In the end, anyway, the birth rate of the Common thresher is low, with deliveries of 2 to 7 pups at most after a pregnancy lasting about 9 months.
When they see the light, in locations considered safe and habitually utilized by the females, they measure 114-160 cm and weigh about 5-7 kg with a lifespan of 45-50 years.
The males reach the adult age around the age of five, about 3 m long, and the females in the seventh year with sizes varying from 2,6 and 4,5 m depending on the locations.
Alopias vulpinus is a shy fish that moves away when it sees divers. It does not consider man as a prey and doesn’t attack him.
Its natural foe is the Killer whale (Orcinus orca) that often predates in group, but also for the Common thresher the greatest danger is represented by the unscrupulous fishing done buy man, because of its prized flesh consumed fresh, dried, salted or smoked, the liver oil and the skin transformed in leather.
A massacre that in 2006 has touched 411 tons and has led the species into the “VU, Vulnerabile” category of the IUCN Red List.

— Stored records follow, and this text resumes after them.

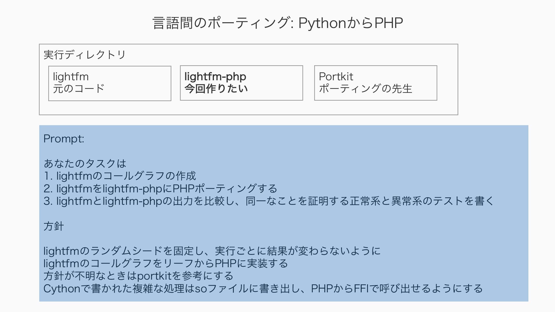Image resolution: width=555 pixels, height=312 pixels.
Task: Select the lightfm 元のコード box
Action: (110, 83)
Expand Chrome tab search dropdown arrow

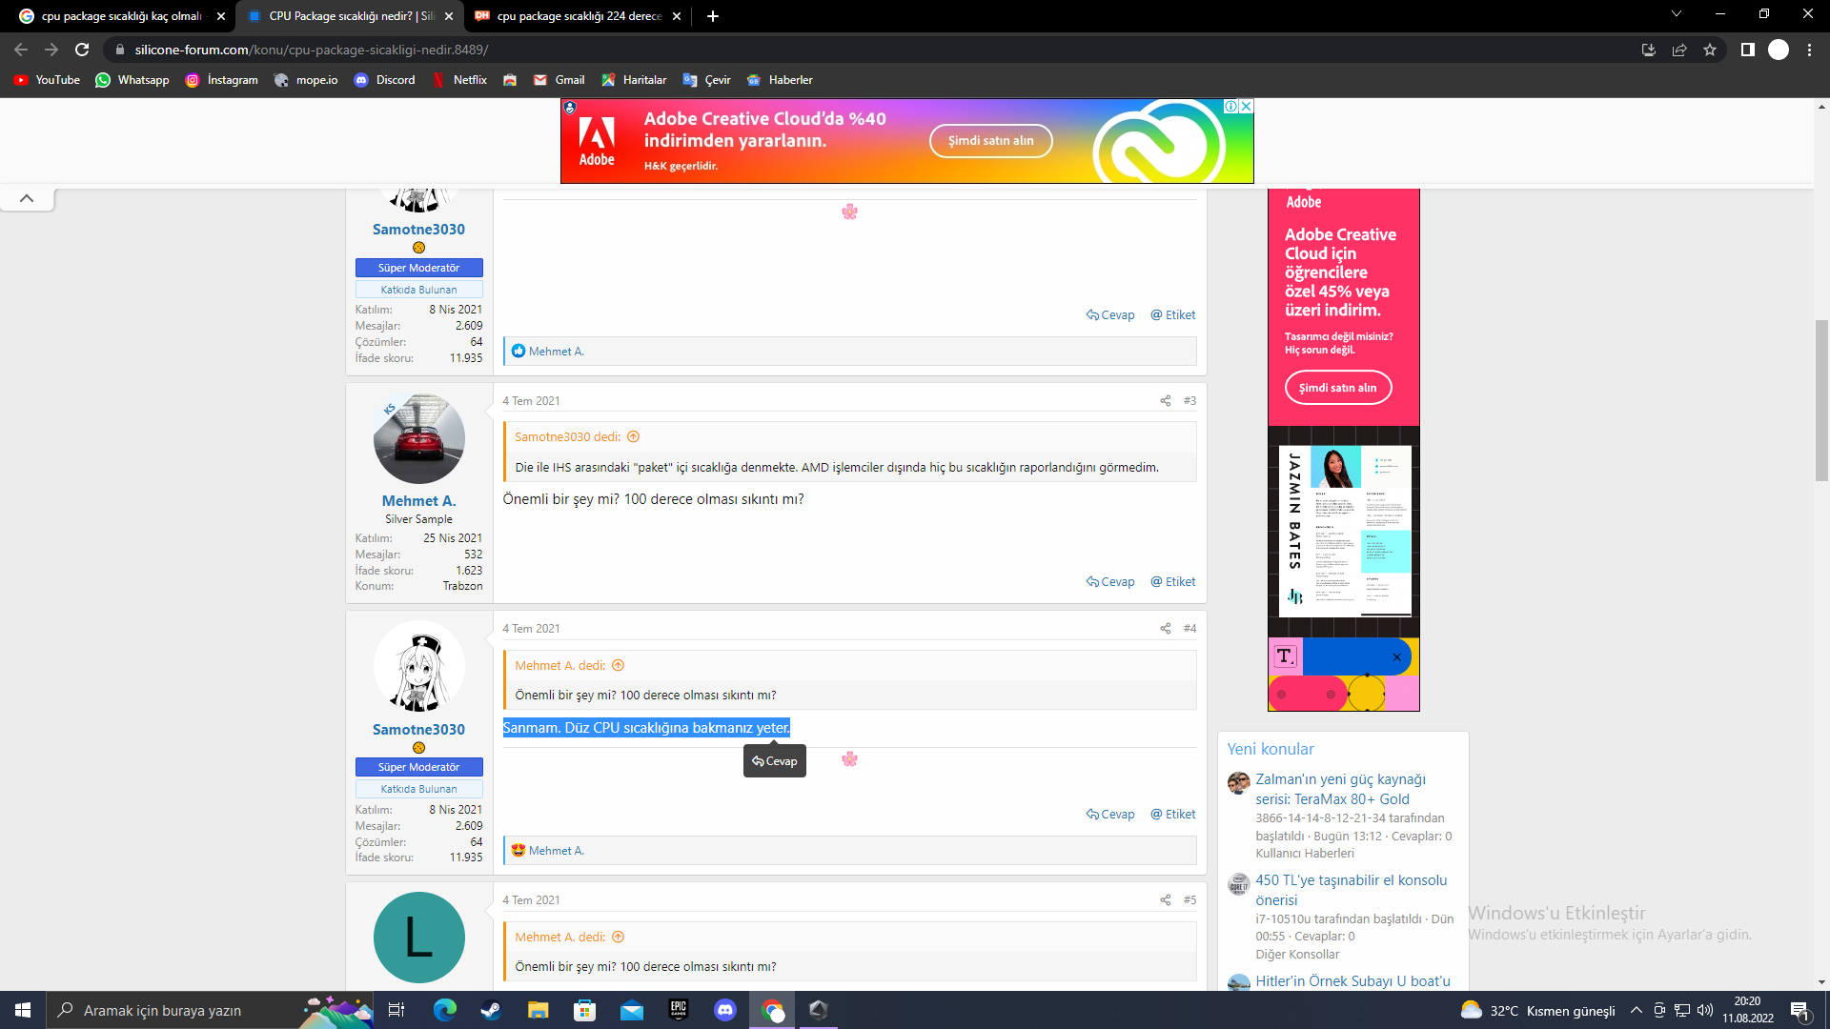tap(1676, 14)
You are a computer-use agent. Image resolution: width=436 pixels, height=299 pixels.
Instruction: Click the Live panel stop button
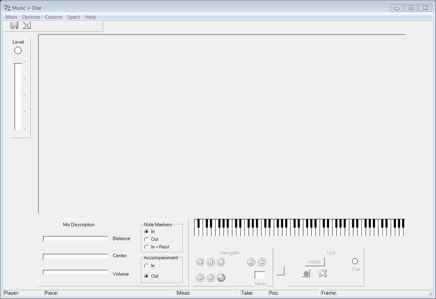[323, 273]
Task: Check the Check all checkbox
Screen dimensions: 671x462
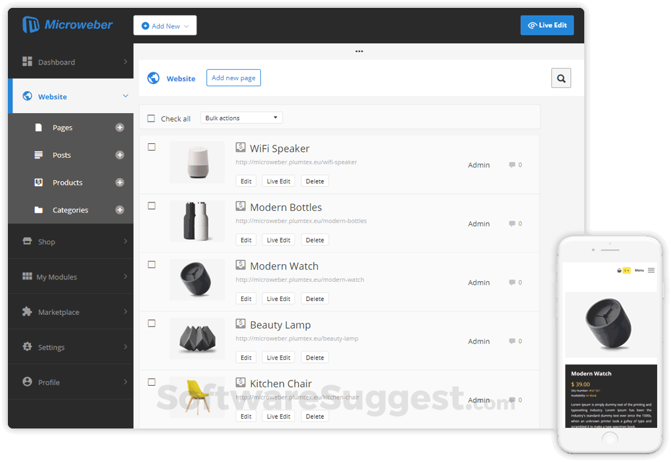Action: (150, 118)
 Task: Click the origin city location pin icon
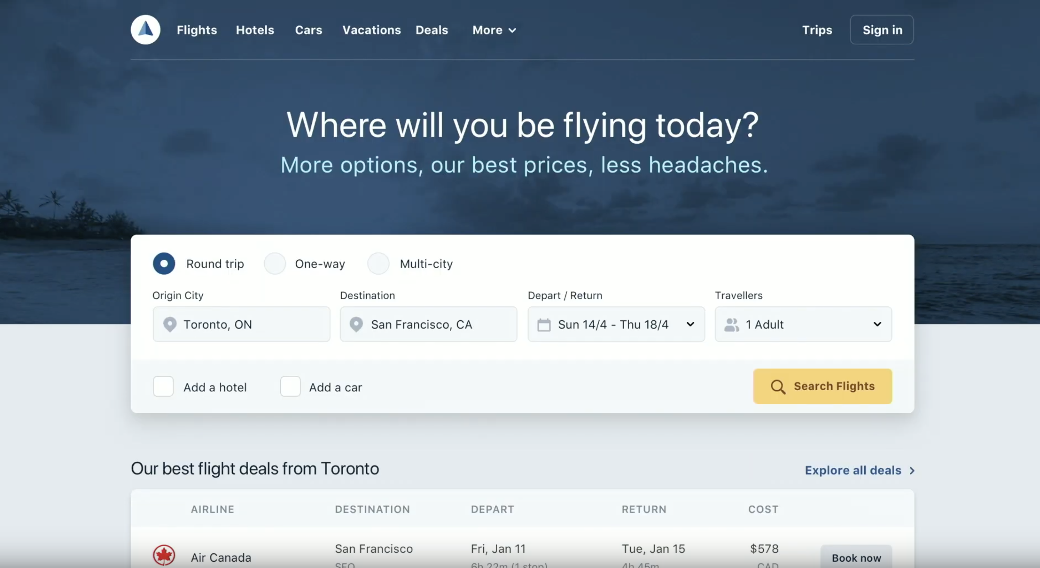point(170,324)
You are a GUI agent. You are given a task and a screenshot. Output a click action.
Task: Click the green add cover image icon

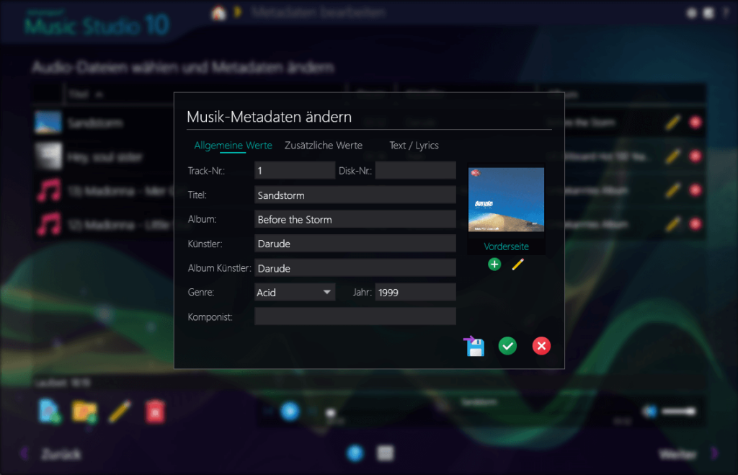coord(494,265)
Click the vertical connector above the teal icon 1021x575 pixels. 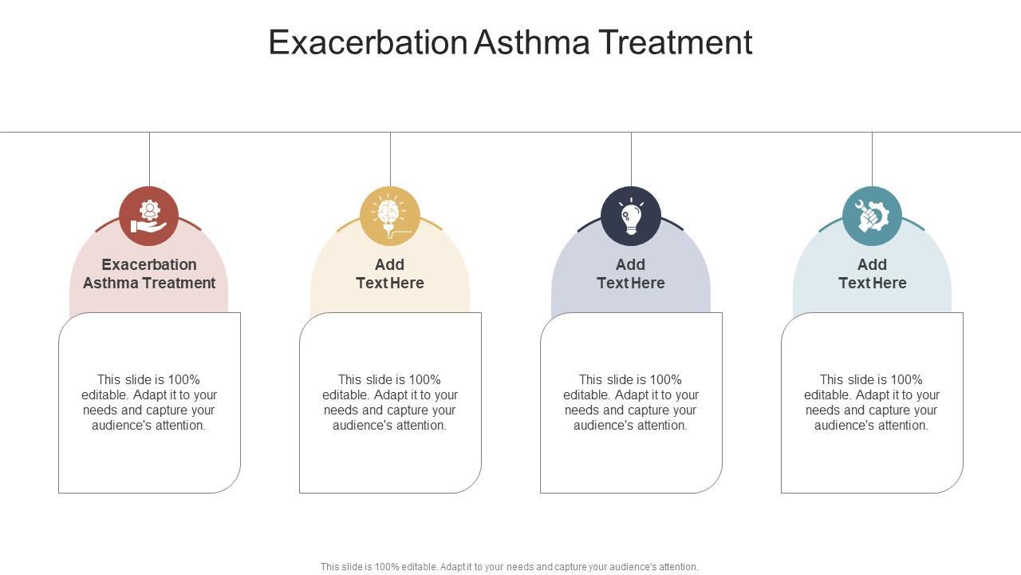pos(872,159)
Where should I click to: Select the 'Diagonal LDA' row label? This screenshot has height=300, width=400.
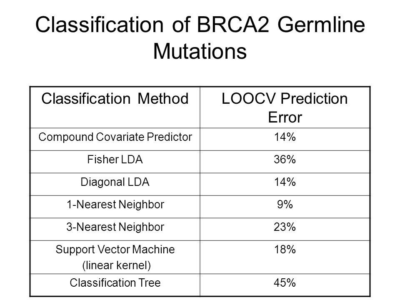[x=115, y=182]
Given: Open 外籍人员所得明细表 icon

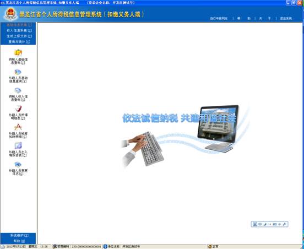Looking at the screenshot, I should point(18,109).
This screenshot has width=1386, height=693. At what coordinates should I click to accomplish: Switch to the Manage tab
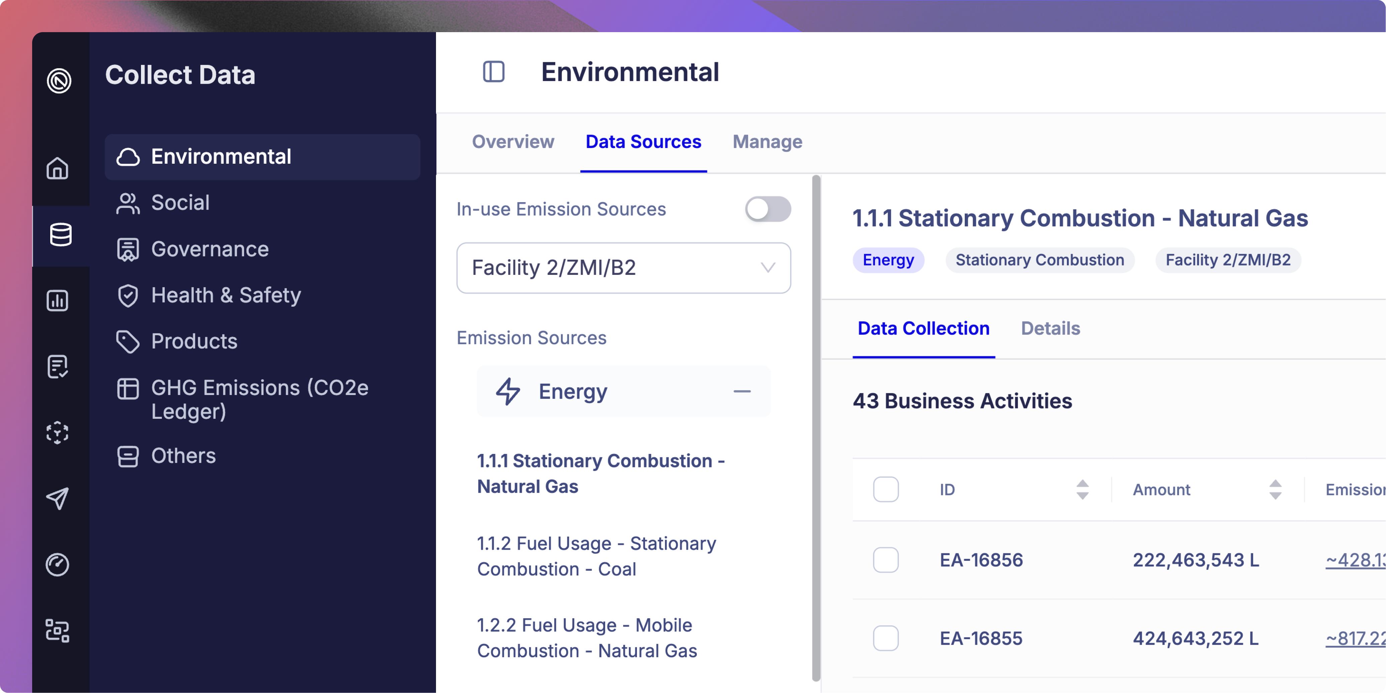767,142
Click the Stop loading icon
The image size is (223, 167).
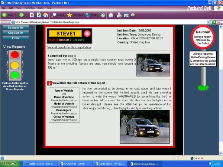(32, 15)
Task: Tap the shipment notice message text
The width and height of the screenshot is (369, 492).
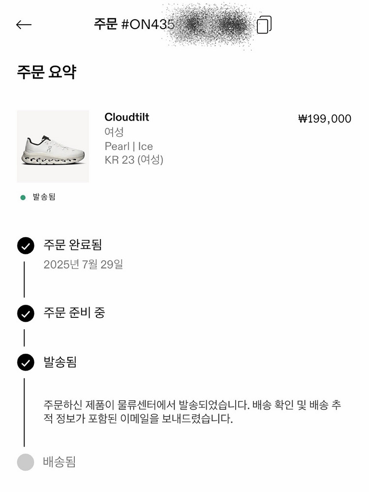Action: point(192,412)
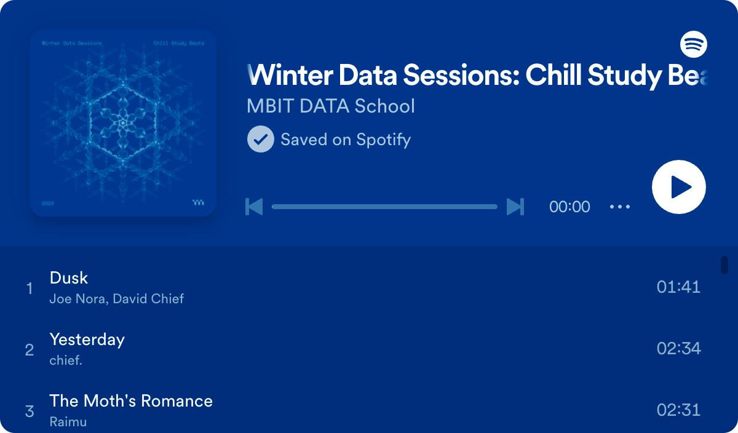Toggle the Saved on Spotify checkmark
Image resolution: width=738 pixels, height=433 pixels.
260,139
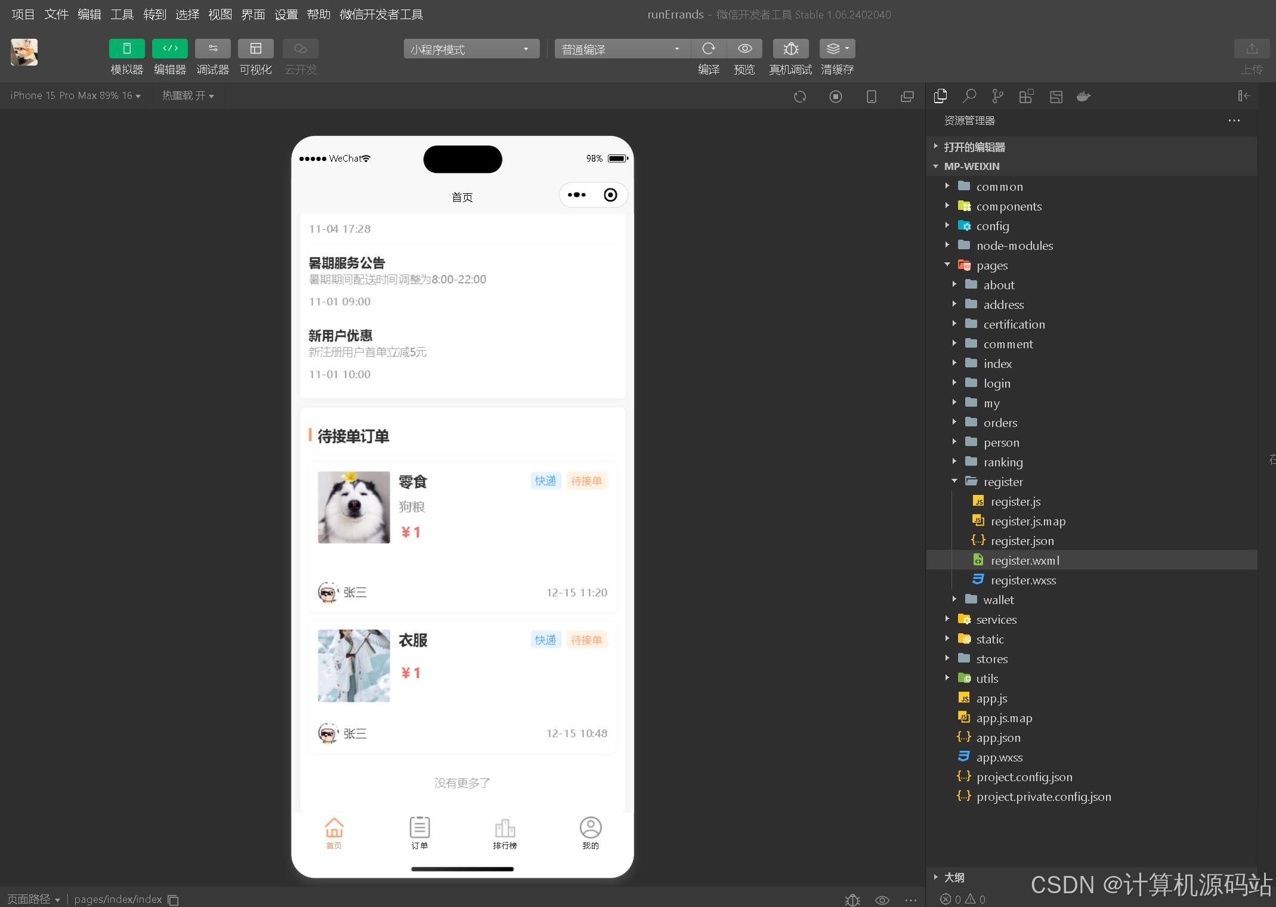Switch to the 订单 tab in simulator
This screenshot has height=907, width=1276.
pyautogui.click(x=419, y=833)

Nothing to be surprised about, seeing the low resilience with a minimum time for doubling the populations of 4,5-14 years and a fishing vulnerability index marking today, in 2022, 62 on a scale of 100.
Synonyms
Squalus vulpinus Bonnaterre, 1788; Squalus vulpes Gmelin, 1789; Alopecias vulpes (Gmelin, 1789); Alopias vulpes (Gmelin, 1789); Carcharias vulpes (Gmelin, 1789); Galeus vulpecula Rafinesque, 1810; Alopias macrourus Rafinesque, 1810; Squalus alopecias Gronow, 1854; Alopecias barrae Pérez Canto, 1886; Alopecias longimana Philippi, 1902; Alopecias chilensis Philippi, 1902; Vulpecula marina Garman, 1913; Alopias caudatus Phillipps, 1932; Alopias greyi Whitley, 1937.